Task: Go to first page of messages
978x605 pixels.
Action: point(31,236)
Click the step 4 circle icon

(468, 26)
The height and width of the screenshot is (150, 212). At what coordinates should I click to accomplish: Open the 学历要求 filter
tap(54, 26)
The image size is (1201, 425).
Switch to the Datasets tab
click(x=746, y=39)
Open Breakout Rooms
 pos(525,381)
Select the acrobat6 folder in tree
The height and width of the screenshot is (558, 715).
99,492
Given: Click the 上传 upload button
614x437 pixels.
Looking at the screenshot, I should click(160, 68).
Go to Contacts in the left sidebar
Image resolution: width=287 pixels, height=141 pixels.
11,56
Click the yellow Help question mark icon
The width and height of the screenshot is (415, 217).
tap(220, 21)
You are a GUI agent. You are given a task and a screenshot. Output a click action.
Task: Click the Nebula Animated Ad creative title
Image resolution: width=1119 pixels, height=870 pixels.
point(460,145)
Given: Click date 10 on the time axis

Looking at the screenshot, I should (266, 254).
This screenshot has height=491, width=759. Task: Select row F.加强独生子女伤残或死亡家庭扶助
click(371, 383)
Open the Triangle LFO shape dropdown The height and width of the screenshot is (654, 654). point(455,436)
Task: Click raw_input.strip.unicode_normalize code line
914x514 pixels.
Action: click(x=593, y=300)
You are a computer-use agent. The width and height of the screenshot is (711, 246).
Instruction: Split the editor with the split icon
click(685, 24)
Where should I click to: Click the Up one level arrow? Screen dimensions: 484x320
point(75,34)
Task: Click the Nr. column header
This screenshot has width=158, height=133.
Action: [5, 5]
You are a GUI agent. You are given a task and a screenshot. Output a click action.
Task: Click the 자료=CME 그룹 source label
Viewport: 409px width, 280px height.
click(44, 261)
○ ○ ○ ○ ○
**Written instruction**
Repeat all of the data above, substituting "Screen size" for "Image resolution" and leaving everything else the same.

**In response**
Task: Go to first page of messages
978x605 pixels.
Action: point(31,236)
Click the step 4 circle icon

(468, 26)
The height and width of the screenshot is (150, 212). At what coordinates should I click to accomplish: Open the 学历要求 filter
tap(54, 26)
The image size is (1201, 425).
Switch to the Datasets tab
click(x=746, y=39)
Open Breakout Rooms
 pos(525,381)
Select the acrobat6 folder in tree
The height and width of the screenshot is (558, 715).
99,492
Given: Click the 上传 upload button
614x437 pixels.
Looking at the screenshot, I should click(160, 68).
Go to Contacts in the left sidebar
Screen size: width=287 pixels, height=141 pixels.
11,56
Click the yellow Help question mark icon
The width and height of the screenshot is (415, 217).
tap(220, 21)
You are a GUI agent. You are given a task and a screenshot. Output a click action.
Task: Click the Nebula Animated Ad creative title
Screen size: width=1119 pixels, height=870 pixels.
point(460,145)
Given: Click date 10 on the time axis

Looking at the screenshot, I should (266, 254).
This screenshot has height=491, width=759. Task: Select row F.加强独生子女伤残或死亡家庭扶助
click(371, 383)
Open the Triangle LFO shape dropdown The height and width of the screenshot is (654, 654). point(455,436)
Task: Click raw_input.strip.unicode_normalize code line
914x514 pixels.
Action: click(x=593, y=300)
You are a computer-use agent. The width and height of the screenshot is (711, 246).
Instruction: Split the editor with the split icon
click(685, 24)
Where should I click to: Click the Up one level arrow? Screen dimensions: 484x320
point(75,34)
Task: Click the Nr. column header
This screenshot has width=158, height=133.
Action: [5, 5]
You are a GUI agent. You are given a task and a screenshot. Output a click action.
Task: Click the 자료=CME 그룹 source label
Viewport: 409px width, 280px height.
click(44, 261)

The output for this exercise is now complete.